Zeg nu zelf: is ooit de vertroosting van een menschenziel zóó vernederend geweest, zoo geheel ontkleedend? Maar ook anderzijds, is ooit een vernedering en ontkleeding in Gods helder licht zoo vertroostend geweest?

*

Ten slotte, nóg hooger rijst de vlam van Christus’ heiligheid, als wij behalve tegen Judas Hem ook tegen Satan worstelen zien, Satan, die in Judas was gevaren, en van wien Jezus dat wist.

Want de strijd, die hier is beslecht, is in den grond geen worsteling tusschen de middelaarsziel van Jezus en de menschelijke ziel van Judas. Het is in het wezen der zaak een strijd tusschen Christus als het vleesch geworden Woord en den Satan.

En weer keeren wij tot ons uitgangspunt terug.

Want, wie Satan zegt, zegt ook: verdringing.

Neen, wij spelen niet met woorden; natuurlijk niet. Er is geen sprake van, dat de duistere geest van Satan in dezelfde psychologische verwikkelingen zou zijn begrepen als de ziel van een menschenkind.

In een menschenleven is er een tegenstelling tusschen onbewust en bewust leven. Er is een drempel, bóven welken zijn bewustzijn werkt, en ónder welken de duistere driften woelen van zijn niet eens hemzelf met name bekende leven.

Maar bij den Satan is van dit alles geen sprake.

In hem is óók àlles bewust.

Hij zondigt met open oogen. Hij leeft niet naar de ordening van de menschelijke ziel, die veranderlijk is en wisselend, ieder oogenblik, maar hij staat als geest in de eeuwigheid; en weet zich ieder oogenblik met scherp bewustzijn voor oogen te plaatsen, àl wat in hem zelf roert en leeft. In elk oogenblik van zijn duister bedrijf ziet hij onder het werk, dat hij doet, lévensgroot de beelden voor zich, de lichtbeelden van de aanvangen van zijn bestaan, toen hij nog leefde bij God, en als geschapen geest Hem prees.

Met nadruk stellen wij dus voorop, dat hier van geen „verdringing” als van een zielkundig proces, in den boven aangeduiden zin, ook maar eenige sprake vallen kan.

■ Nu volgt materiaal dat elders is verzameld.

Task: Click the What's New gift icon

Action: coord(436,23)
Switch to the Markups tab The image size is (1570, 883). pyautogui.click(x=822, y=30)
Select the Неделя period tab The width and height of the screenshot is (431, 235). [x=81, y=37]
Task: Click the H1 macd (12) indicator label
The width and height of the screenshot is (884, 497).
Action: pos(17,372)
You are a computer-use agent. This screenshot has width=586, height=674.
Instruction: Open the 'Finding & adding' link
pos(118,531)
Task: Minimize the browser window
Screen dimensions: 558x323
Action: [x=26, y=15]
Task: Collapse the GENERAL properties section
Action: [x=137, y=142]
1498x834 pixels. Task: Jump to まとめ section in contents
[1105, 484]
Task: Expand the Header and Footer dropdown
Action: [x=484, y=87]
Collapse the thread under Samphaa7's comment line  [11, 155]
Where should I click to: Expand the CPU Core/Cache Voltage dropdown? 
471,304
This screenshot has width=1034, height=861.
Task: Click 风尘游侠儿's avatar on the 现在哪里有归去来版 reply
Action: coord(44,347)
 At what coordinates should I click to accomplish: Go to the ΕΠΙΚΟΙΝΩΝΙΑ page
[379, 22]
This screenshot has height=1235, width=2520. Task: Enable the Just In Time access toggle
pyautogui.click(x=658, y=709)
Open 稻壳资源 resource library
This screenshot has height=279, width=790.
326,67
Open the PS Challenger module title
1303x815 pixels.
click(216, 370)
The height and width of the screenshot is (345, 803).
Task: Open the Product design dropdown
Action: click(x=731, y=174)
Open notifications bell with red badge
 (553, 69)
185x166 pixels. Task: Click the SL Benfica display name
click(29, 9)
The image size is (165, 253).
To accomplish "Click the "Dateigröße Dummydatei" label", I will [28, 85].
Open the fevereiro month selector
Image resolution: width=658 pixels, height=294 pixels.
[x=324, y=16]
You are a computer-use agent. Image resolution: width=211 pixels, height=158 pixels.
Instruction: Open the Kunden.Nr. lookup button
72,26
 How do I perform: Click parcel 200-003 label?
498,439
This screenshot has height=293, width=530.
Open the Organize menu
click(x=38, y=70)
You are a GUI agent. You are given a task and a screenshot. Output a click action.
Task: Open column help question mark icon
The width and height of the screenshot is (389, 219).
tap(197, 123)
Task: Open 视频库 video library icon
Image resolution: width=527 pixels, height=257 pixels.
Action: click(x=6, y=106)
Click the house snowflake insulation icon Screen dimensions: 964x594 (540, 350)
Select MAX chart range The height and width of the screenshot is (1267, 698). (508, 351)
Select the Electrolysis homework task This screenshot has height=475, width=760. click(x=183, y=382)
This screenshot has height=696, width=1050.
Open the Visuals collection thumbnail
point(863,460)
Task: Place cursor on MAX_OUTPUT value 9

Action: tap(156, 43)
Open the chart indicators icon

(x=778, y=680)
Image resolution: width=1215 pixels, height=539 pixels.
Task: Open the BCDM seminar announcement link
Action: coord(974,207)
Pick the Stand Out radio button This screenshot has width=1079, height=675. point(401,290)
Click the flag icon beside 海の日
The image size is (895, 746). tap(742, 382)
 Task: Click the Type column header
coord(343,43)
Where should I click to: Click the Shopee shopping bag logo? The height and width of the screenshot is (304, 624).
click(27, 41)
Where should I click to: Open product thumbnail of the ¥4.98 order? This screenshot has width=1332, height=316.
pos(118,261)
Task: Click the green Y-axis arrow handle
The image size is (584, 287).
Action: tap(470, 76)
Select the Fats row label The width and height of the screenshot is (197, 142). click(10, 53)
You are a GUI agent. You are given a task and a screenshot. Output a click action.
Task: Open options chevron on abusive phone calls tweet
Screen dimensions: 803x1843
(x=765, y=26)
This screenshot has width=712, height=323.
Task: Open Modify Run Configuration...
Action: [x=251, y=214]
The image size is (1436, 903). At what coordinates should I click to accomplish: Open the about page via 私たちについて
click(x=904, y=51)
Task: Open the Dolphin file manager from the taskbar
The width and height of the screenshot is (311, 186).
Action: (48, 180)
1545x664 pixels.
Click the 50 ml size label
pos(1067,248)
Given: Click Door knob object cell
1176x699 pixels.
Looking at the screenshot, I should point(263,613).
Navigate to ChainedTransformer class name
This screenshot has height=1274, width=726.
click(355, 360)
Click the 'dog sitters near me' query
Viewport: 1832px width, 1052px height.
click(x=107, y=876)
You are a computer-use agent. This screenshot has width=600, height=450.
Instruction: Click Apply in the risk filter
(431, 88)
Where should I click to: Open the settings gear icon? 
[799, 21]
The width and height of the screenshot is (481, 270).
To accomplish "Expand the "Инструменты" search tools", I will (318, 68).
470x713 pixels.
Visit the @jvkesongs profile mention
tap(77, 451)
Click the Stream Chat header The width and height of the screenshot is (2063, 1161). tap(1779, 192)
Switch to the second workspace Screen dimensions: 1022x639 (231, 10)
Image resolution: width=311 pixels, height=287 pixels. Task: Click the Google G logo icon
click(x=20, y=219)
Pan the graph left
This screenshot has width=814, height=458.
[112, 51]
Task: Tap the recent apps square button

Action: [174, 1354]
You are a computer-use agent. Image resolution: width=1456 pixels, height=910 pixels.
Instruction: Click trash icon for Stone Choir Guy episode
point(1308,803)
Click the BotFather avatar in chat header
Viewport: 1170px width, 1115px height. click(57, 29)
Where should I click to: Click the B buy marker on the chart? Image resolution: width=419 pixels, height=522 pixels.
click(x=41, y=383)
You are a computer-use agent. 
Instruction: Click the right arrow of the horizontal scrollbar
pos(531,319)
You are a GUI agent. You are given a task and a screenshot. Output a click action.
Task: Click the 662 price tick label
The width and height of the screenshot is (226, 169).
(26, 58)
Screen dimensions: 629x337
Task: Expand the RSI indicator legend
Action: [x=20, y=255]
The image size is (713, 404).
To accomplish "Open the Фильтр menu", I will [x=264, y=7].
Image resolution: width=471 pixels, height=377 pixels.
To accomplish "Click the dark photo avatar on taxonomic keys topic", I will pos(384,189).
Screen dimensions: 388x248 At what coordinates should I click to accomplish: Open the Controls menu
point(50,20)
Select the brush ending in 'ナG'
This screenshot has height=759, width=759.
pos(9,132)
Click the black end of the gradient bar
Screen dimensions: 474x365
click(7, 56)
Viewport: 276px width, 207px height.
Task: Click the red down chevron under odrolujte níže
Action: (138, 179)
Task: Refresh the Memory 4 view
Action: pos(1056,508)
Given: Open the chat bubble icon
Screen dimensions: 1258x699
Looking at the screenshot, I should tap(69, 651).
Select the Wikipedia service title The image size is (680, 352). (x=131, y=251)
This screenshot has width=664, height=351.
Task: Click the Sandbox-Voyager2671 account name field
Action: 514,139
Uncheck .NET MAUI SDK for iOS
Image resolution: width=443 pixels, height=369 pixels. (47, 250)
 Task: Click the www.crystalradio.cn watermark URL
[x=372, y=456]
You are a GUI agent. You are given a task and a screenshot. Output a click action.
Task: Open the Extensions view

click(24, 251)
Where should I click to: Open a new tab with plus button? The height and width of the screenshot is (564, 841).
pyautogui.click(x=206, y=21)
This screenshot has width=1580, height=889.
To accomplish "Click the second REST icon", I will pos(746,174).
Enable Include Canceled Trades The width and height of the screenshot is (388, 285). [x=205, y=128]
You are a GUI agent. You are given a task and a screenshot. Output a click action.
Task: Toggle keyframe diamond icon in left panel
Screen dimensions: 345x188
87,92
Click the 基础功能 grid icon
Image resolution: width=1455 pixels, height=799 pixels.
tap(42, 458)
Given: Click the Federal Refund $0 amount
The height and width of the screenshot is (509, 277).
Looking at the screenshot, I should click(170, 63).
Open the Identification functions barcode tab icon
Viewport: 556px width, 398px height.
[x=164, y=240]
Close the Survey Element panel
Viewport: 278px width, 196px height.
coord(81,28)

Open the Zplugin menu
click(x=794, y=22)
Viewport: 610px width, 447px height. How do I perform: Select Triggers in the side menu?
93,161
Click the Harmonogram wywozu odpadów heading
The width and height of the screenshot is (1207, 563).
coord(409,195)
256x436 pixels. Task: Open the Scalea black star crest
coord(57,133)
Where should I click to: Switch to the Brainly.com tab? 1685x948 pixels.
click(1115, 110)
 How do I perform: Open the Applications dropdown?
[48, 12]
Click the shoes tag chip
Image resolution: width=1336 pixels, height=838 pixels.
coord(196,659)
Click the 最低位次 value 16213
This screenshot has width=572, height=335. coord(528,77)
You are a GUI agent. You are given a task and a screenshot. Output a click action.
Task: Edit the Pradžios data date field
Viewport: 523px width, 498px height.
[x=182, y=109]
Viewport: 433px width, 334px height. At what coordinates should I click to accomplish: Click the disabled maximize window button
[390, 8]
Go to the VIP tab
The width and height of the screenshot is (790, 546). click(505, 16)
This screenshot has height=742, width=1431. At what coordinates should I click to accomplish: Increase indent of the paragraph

Wanneer wij niettemin Satan den grooten Verdringer noemen, dan bedoelen wij daarmee, dat Satan elk oogenblik God van zich afdringt; elk oogenblik het oordeel van zich weg dringt; elk oogenblik het recht van zich wegdringt. Die Satan kènt God beter dan eenig mensch. In ònder-bewuste diepten kan hij God niet verdringen, want zulke diepten zijn in hem niet. Maar hij dringt God met zijn wil uit zijn bestaan weg. Het zal hem eeuwig mislukken; maar in het klimaat der eeuwigheid |85a| geldt de begeerte als de rijpe daad: in magnis voluisse sat est.

Zóó is Satan in zijn bestaansgrnd de Verdringer. God wordt verdrongen. Hij weet, dat hij het niet kan, en toch onderneemt hij dat onmogelijke werk in elke seconde van zijn bestaan. Hij weet, dat het oordeel onontkomelijk is, en toch werkt hij zich onder het oordeel weg, elk moment van zijn woeden tegen den hemel. Het is een onmogelijk werk, hij weet het, en toch onderneemt hij het. Satan is de verdringer. De verdringer, die niet van zich afschuift, wat hij kwijt wil zijn om het te vergeten (zooals de mensch het dikwijls doet) maar de verdringer, die wat hij niet erkennen wil, van zich afwerpt, zonder het ooit te vergeten.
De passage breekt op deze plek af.